The desk interprets the Bank of England's decision to maintain the bank rate at 3.75% as a prudent response to current economic conditions, particularly given the uncertainty surrounding energy prices and geopolitical tensions. Per the full note source, the BOE's cautious stance reflects a desire to monitor inflation developments before committing to further rate hikes, with current market pricing indicating a reduced likelihood of immediate increases. This aligns with our broader view of a cautious central bank amid a weakening economy, as evidenced by the shift in market expectations for rate hikes, now pegged at around 50% for June and 61 bps for the year-end. The upcoming economic data will be critical in shaping future monetary policy decisions.

Full Analysis

What the desk is arguing

The desk posits that the BOE's decision to keep the bank rate unchanged at 3.75% is a reflection of a balanced approach to current economic challenges. Per the full note source, the central bank acknowledges the limitations of monetary policy in addressing global energy price fluctuations while remaining vigilant against potential second-round inflation effects.
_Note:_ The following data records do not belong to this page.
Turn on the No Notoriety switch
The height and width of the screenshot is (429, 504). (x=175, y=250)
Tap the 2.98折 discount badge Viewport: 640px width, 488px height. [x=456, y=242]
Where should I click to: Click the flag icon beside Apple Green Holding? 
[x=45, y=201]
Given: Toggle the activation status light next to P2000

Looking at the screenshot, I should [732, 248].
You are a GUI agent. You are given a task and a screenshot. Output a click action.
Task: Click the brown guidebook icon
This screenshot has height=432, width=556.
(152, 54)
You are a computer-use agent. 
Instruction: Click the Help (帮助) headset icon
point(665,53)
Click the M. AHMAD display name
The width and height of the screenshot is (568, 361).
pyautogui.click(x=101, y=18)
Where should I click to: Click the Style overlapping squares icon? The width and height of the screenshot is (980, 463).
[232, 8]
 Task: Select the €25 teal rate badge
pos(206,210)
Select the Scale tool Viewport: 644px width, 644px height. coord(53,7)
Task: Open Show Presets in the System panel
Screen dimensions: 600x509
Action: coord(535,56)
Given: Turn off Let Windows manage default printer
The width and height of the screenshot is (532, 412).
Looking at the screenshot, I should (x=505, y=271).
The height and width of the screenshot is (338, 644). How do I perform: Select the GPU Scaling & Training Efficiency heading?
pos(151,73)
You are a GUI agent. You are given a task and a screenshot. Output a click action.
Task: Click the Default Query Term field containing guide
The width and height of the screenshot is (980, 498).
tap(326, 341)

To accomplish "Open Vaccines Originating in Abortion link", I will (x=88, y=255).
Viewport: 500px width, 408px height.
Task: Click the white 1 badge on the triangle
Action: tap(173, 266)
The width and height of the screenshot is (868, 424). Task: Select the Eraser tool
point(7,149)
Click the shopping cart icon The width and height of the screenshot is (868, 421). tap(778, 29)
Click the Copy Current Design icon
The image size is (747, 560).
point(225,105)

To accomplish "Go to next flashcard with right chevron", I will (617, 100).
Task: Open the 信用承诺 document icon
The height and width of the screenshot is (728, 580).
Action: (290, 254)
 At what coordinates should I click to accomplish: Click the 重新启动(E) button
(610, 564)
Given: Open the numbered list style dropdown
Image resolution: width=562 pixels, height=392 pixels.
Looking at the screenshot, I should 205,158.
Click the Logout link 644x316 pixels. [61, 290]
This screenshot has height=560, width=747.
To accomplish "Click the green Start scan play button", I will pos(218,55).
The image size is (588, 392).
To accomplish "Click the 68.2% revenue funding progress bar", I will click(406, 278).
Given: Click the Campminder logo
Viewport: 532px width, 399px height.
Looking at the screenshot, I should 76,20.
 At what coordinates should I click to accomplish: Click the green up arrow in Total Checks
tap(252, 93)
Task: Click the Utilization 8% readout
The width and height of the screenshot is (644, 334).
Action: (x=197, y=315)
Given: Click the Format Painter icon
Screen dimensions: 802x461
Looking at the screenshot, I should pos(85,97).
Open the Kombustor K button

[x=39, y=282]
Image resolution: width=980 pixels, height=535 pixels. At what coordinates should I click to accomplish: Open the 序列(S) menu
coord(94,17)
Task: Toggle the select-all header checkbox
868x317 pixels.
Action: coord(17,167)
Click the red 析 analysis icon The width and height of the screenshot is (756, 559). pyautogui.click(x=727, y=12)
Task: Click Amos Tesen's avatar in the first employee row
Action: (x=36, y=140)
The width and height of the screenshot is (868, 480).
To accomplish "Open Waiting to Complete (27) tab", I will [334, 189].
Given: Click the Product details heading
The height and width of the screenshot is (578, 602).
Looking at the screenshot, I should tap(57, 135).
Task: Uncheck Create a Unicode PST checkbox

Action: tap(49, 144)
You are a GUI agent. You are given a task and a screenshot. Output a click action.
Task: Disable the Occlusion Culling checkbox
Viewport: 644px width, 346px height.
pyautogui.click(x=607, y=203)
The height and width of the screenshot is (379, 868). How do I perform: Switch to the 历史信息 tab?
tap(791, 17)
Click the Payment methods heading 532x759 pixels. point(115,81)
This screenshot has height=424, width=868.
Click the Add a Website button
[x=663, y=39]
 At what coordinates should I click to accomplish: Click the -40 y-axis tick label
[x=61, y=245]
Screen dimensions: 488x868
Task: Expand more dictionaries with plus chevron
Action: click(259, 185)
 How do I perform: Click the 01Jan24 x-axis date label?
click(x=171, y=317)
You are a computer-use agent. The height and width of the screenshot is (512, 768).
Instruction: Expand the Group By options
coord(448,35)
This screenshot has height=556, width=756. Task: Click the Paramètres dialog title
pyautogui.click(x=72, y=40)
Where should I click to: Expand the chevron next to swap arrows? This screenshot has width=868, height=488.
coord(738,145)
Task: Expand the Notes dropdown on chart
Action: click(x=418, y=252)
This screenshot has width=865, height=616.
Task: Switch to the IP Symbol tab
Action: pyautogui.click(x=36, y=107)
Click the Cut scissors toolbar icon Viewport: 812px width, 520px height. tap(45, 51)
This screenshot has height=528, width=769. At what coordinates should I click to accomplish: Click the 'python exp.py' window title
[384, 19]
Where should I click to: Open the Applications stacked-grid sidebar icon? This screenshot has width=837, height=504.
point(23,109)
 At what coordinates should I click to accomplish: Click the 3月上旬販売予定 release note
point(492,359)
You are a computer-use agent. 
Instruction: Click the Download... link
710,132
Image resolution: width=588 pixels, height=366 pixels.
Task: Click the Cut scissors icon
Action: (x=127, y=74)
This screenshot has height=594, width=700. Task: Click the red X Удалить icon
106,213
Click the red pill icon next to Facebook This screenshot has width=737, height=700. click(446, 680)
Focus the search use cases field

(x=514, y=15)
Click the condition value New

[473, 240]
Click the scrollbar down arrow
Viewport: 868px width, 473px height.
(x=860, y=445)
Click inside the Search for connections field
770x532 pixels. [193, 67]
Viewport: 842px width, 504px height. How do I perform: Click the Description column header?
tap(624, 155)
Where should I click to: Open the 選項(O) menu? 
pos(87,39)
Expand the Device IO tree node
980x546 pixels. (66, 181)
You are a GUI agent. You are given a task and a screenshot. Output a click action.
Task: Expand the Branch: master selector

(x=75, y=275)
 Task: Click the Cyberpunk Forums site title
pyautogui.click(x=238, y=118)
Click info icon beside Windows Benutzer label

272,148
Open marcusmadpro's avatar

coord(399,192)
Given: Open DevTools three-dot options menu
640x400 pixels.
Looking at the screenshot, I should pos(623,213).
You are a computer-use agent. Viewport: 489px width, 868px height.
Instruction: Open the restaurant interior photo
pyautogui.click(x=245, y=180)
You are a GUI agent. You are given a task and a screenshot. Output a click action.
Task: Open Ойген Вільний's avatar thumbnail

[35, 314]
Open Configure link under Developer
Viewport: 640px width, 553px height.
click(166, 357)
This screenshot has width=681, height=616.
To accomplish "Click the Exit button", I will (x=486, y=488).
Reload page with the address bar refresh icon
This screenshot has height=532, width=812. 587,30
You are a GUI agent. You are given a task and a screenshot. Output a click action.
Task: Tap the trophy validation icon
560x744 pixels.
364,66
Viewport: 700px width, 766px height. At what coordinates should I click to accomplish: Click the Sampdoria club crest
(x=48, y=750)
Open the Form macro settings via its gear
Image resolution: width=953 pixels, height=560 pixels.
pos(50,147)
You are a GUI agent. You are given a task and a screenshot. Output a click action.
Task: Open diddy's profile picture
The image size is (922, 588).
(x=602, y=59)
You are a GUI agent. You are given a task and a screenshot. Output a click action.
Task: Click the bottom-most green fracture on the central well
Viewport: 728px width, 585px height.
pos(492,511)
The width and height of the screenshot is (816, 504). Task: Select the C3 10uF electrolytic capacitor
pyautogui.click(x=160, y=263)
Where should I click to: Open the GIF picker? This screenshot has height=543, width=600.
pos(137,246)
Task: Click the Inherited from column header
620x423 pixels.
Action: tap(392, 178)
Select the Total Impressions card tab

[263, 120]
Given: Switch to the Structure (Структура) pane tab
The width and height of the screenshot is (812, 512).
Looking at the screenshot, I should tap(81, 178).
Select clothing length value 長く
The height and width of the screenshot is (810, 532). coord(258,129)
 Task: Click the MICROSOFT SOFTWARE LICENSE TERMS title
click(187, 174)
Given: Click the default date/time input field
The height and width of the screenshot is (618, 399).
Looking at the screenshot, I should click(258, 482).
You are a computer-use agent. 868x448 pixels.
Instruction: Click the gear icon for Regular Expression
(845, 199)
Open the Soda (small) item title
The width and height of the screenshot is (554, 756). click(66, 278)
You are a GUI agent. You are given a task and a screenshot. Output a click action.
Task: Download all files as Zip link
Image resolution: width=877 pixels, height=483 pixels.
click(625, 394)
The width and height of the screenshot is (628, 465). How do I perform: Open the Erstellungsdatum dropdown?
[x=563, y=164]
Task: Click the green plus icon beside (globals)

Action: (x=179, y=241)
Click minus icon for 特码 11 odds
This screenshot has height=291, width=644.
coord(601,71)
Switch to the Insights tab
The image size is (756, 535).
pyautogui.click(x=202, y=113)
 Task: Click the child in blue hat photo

Market expectations have shifted notably, with traders now pricing in only about 50% odds for a rate hike in June, down from approximately 70% prior to the meeting. This adjustment underscores the market's recognition of the BOE's cautious tone and the prevailing economic headwinds.

Where it sits in our coverage

Our consensus target for GBP/USD is 1.075, with a range from 1.04 to 1.12. Notably, jpmorgan is aligned with our view, targeting 1.10 for March 2026, while bofa holds a contrary position with a target of 1.04 for the same tenor.

This perspective aligns with the cautious sentiment expressed by the BOE, diverging from more aggressive rate hike expectations seen in some quarters. Our target sits comfortably within the lower end of the consensus range, reflecting a more conservative outlook on the currency pair.

How other firms see it

Firms such as citi and goldman share a similar cautious outlook, emphasizing the need for careful monitoring of inflation dynamics before further tightening. Conversely, deutsche and bofa advocate for a more aggressive approach, suggesting that immediate action may be warranted given inflationary pressures.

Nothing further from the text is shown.